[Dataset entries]
────────────────────

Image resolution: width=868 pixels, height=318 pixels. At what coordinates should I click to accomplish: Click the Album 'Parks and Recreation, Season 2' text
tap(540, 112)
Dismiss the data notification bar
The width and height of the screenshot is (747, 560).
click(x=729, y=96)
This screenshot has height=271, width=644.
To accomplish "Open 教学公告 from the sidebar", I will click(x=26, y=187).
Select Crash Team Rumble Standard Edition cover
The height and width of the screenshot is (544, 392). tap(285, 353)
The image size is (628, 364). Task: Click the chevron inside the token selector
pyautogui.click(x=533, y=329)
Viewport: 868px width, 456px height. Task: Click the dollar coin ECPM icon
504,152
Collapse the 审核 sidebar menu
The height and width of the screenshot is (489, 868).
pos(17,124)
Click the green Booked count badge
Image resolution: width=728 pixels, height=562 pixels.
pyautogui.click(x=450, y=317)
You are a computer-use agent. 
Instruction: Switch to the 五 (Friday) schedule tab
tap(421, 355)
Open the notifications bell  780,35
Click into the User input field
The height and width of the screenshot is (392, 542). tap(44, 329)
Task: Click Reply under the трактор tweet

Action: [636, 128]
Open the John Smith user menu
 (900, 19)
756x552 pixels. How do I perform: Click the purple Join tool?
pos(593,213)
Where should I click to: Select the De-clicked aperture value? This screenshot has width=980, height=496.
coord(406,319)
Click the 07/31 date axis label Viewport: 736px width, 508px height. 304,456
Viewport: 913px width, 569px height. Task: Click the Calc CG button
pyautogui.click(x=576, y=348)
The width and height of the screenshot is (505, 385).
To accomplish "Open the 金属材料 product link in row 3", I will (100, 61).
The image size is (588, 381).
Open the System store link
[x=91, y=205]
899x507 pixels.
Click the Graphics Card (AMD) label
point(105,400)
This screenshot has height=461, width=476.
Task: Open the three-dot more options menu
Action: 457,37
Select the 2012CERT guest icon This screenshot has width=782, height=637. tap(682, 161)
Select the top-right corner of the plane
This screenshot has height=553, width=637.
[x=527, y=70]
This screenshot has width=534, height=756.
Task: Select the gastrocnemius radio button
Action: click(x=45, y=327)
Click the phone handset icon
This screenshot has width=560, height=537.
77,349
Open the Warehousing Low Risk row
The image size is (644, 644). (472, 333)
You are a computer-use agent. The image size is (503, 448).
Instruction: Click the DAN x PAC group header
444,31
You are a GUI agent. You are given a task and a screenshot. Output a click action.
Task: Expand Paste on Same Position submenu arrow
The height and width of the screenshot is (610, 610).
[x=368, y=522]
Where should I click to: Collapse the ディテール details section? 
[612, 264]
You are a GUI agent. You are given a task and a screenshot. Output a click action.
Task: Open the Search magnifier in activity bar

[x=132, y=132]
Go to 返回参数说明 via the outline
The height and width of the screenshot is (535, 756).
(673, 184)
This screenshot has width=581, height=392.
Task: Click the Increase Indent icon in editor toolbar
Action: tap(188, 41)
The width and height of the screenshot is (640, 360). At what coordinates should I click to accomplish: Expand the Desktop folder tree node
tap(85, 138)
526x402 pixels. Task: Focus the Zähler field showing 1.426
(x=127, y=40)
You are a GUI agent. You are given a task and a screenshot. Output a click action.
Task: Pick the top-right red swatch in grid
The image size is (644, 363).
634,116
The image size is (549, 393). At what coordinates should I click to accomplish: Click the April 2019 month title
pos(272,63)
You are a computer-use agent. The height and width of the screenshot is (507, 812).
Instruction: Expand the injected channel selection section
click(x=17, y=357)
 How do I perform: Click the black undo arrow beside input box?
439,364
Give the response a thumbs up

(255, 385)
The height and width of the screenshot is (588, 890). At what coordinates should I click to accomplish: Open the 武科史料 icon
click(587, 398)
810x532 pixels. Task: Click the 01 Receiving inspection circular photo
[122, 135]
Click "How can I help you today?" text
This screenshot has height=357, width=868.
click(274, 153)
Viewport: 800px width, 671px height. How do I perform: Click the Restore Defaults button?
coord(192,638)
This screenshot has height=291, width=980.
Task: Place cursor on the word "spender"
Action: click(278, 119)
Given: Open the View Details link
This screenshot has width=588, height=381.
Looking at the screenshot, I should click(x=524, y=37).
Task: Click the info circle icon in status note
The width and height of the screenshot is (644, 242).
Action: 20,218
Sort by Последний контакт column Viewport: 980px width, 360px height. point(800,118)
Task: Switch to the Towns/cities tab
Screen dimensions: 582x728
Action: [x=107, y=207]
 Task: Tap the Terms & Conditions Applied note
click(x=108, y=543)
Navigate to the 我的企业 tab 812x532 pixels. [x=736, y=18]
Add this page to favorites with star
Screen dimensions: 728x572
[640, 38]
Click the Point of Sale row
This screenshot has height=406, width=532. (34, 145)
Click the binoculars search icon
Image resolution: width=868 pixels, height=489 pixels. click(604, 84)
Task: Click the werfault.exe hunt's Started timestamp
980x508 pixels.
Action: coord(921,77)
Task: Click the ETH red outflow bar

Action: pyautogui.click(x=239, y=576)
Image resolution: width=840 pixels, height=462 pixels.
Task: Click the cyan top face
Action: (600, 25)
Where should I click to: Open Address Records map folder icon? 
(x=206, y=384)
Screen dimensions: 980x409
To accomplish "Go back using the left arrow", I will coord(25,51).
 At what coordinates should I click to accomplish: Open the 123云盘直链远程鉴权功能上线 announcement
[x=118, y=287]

────────────────────

EXERCISE DIRECTIONS:
When you retype the entries above, keep every line identical to the source.

OUTPUT FOR THIS EXERCISE:
Image resolution: width=868 pixels, height=318 pixels. At what coordinates should I click to accomplish: Click the Album 'Parks and Recreation, Season 2' text
tap(540, 112)
Dismiss the data notification bar
The width and height of the screenshot is (747, 560).
click(x=729, y=96)
This screenshot has height=271, width=644.
To accomplish "Open 教学公告 from the sidebar", I will click(x=26, y=187).
Select Crash Team Rumble Standard Edition cover
The height and width of the screenshot is (544, 392). tap(285, 353)
The image size is (628, 364). Task: Click the chevron inside the token selector
pyautogui.click(x=533, y=329)
Viewport: 868px width, 456px height. Task: Click the dollar coin ECPM icon
504,152
Collapse the 审核 sidebar menu
The height and width of the screenshot is (489, 868).
pos(17,124)
Click the green Booked count badge
Image resolution: width=728 pixels, height=562 pixels.
pyautogui.click(x=450, y=317)
You are a computer-use agent. 
Instruction: Switch to the 五 (Friday) schedule tab
tap(421, 355)
Open the notifications bell  780,35
Click into the User input field
The height and width of the screenshot is (392, 542). tap(44, 329)
Task: Click Reply under the трактор tweet

Action: [636, 128]
Open the John Smith user menu
 (900, 19)
756x552 pixels. How do I perform: Click the purple Join tool?
pos(593,213)
Where should I click to: Select the De-clicked aperture value? This screenshot has width=980, height=496.
coord(406,319)
Click the 07/31 date axis label Viewport: 736px width, 508px height. 304,456
Viewport: 913px width, 569px height. Task: Click the Calc CG button
pyautogui.click(x=576, y=348)
The width and height of the screenshot is (505, 385).
To accomplish "Open the 金属材料 product link in row 3", I will (100, 61).
The image size is (588, 381).
Open the System store link
[x=91, y=205]
899x507 pixels.
Click the Graphics Card (AMD) label
point(105,400)
This screenshot has height=461, width=476.
Task: Open the three-dot more options menu
Action: 457,37
Select the 2012CERT guest icon This screenshot has width=782, height=637. tap(682, 161)
Select the top-right corner of the plane
This screenshot has height=553, width=637.
[x=527, y=70]
This screenshot has width=534, height=756.
Task: Select the gastrocnemius radio button
Action: click(x=45, y=327)
Click the phone handset icon
This screenshot has width=560, height=537.
77,349
Open the Warehousing Low Risk row
The image size is (644, 644). (472, 333)
You are a computer-use agent. The image size is (503, 448).
Instruction: Click the DAN x PAC group header
444,31
You are a GUI agent. You are given a task and a screenshot. Output a click action.
Task: Expand Paste on Same Position submenu arrow
The height and width of the screenshot is (610, 610).
[x=368, y=522]
Where should I click to: Collapse the ディテール details section? 
[612, 264]
You are a GUI agent. You are given a task and a screenshot. Output a click action.
Task: Open the Search magnifier in activity bar

[x=132, y=132]
Go to 返回参数说明 via the outline
The height and width of the screenshot is (535, 756).
(673, 184)
This screenshot has width=581, height=392.
Task: Click the Increase Indent icon in editor toolbar
Action: tap(188, 41)
The width and height of the screenshot is (640, 360). At what coordinates should I click to accomplish: Expand the Desktop folder tree node
tap(85, 138)
526x402 pixels. Task: Focus the Zähler field showing 1.426
(x=127, y=40)
You are a GUI agent. You are given a task and a screenshot. Output a click action.
Task: Pick the top-right red swatch in grid
The image size is (644, 363).
634,116
The image size is (549, 393). At what coordinates should I click to accomplish: Click the April 2019 month title
pos(272,63)
You are a computer-use agent. The height and width of the screenshot is (507, 812).
Instruction: Expand the injected channel selection section
click(x=17, y=357)
 How do I perform: Click the black undo arrow beside input box?
439,364
Give the response a thumbs up

(255, 385)
The height and width of the screenshot is (588, 890). At what coordinates should I click to accomplish: Open the 武科史料 icon
click(587, 398)
810x532 pixels. Task: Click the 01 Receiving inspection circular photo
[122, 135]
Click "How can I help you today?" text
This screenshot has height=357, width=868.
click(274, 153)
Viewport: 800px width, 671px height. How do I perform: Click the Restore Defaults button?
coord(192,638)
This screenshot has height=291, width=980.
Task: Place cursor on the word "spender"
Action: click(278, 119)
Given: Open the View Details link
This screenshot has width=588, height=381.
Looking at the screenshot, I should click(x=524, y=37).
Task: Click the info circle icon in status note
The width and height of the screenshot is (644, 242).
Action: 20,218
Sort by Последний контакт column Viewport: 980px width, 360px height. point(800,118)
Task: Switch to the Towns/cities tab
Screen dimensions: 582x728
Action: [x=107, y=207]
 Task: Tap the Terms & Conditions Applied note
click(x=108, y=543)
Navigate to the 我的企业 tab 812x532 pixels. [x=736, y=18]
Add this page to favorites with star
Screen dimensions: 728x572
[640, 38]
Click the Point of Sale row
This screenshot has height=406, width=532. (34, 145)
Click the binoculars search icon
Image resolution: width=868 pixels, height=489 pixels. click(604, 84)
Task: Click the werfault.exe hunt's Started timestamp
980x508 pixels.
Action: coord(921,77)
Task: Click the ETH red outflow bar

Action: pyautogui.click(x=239, y=576)
Image resolution: width=840 pixels, height=462 pixels.
Task: Click the cyan top face
Action: (600, 25)
Where should I click to: Open Address Records map folder icon? 
(x=206, y=384)
Screen dimensions: 980x409
To accomplish "Go back using the left arrow", I will coord(25,51).
 At what coordinates should I click to accomplish: Open the 123云盘直链远程鉴权功能上线 announcement
[x=118, y=287]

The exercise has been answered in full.